SPX Update: The Fed Watch Is On

Will it rally or will it fizzle? the 50dma is sitting just under the 200dma this double support could bode well for the S&P because it tends to be strong both is anticipation and in fear; the fear of losing out. For all the hubub, the S&P didn't really move much Friday; opening and and closing prices were within a couple of points.

The hesitation here or the continued treading will probably not end until the FOMC meeting and announcement and the results of the Treasury Auction becomes available.

That is not to say that we are unable to trade this because there's enough volatility with the fears battling each other to put in a trade or two, but those who do, better be ready for a quick and possibly sharp swing in the market.

There's also the discussion on the net about the Fed's motivations behind the markets remember that the enemy is the "expectation". It is better to be ready for anything than to presume we know what will happen and why. Without expectation, you can be ready for anything, and react much quicker to changes.

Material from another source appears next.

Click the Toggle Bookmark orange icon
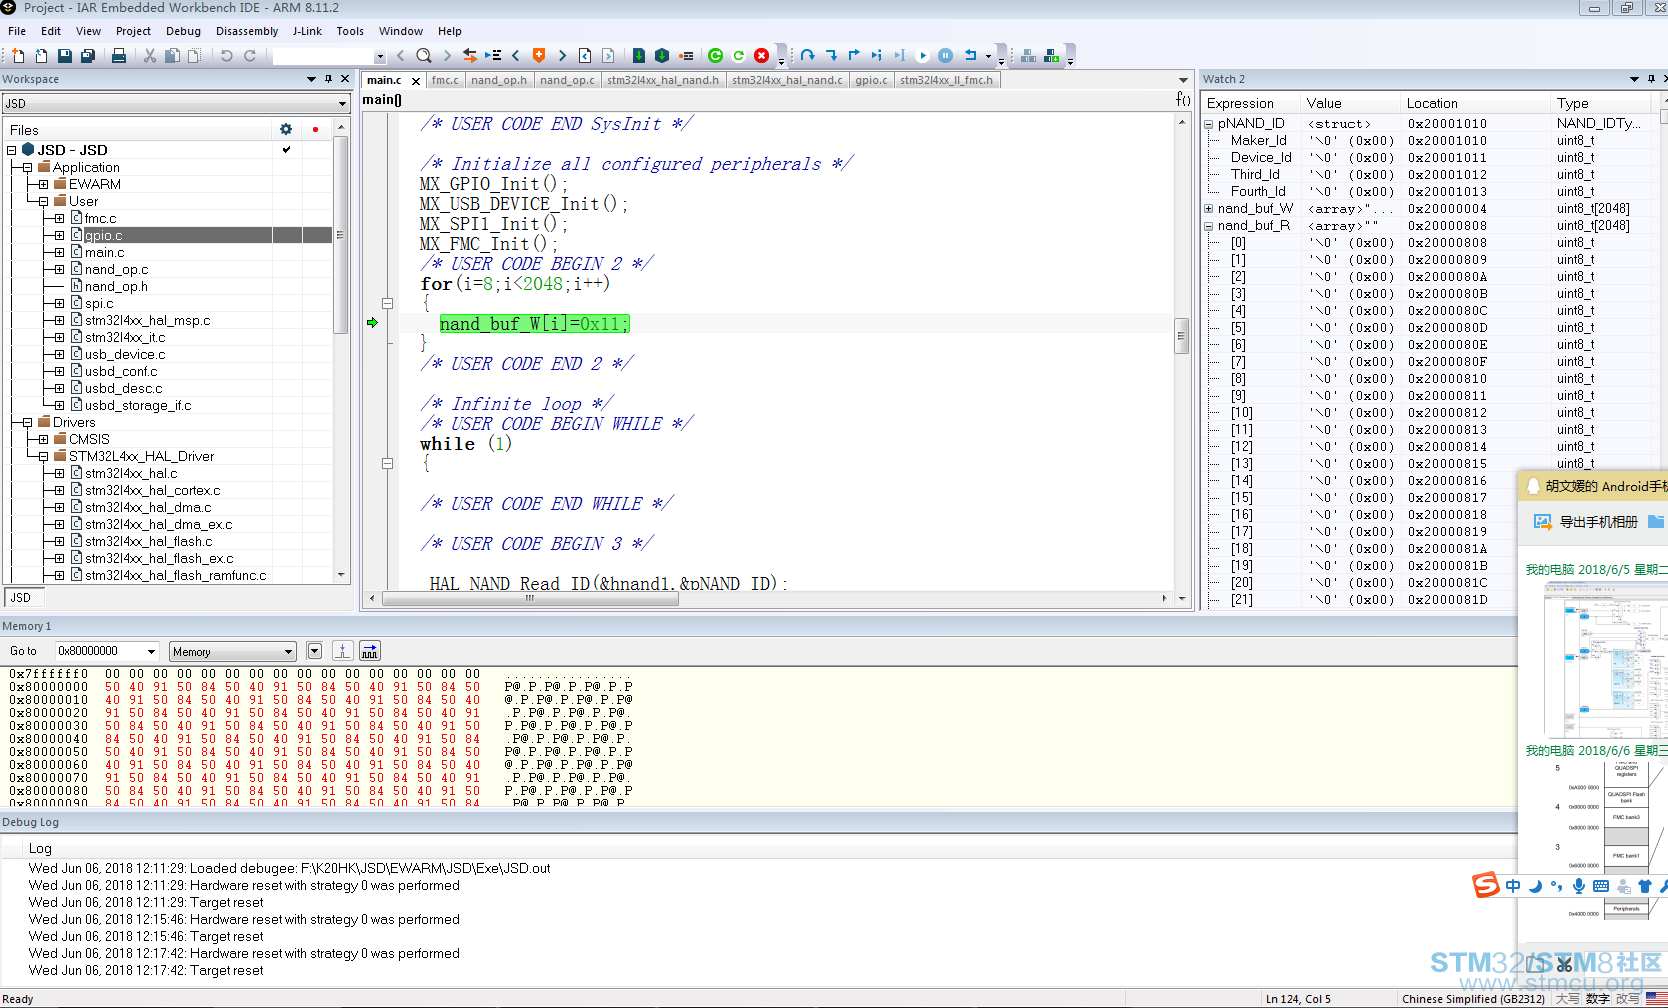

There are always possibilities and SPX is no exception: SPX will drop toward the 200 dma around 902 or raise toward the 950 at good/bad news with more volatility. It can follow the 50dma up or it can drop with both the 200 and 50 down to below 900. The range is highlighted in a red box on the chart. Note that there were 11 days consolidating the bottom and 11 days consolidating the top of that range. Fascinating rhythm !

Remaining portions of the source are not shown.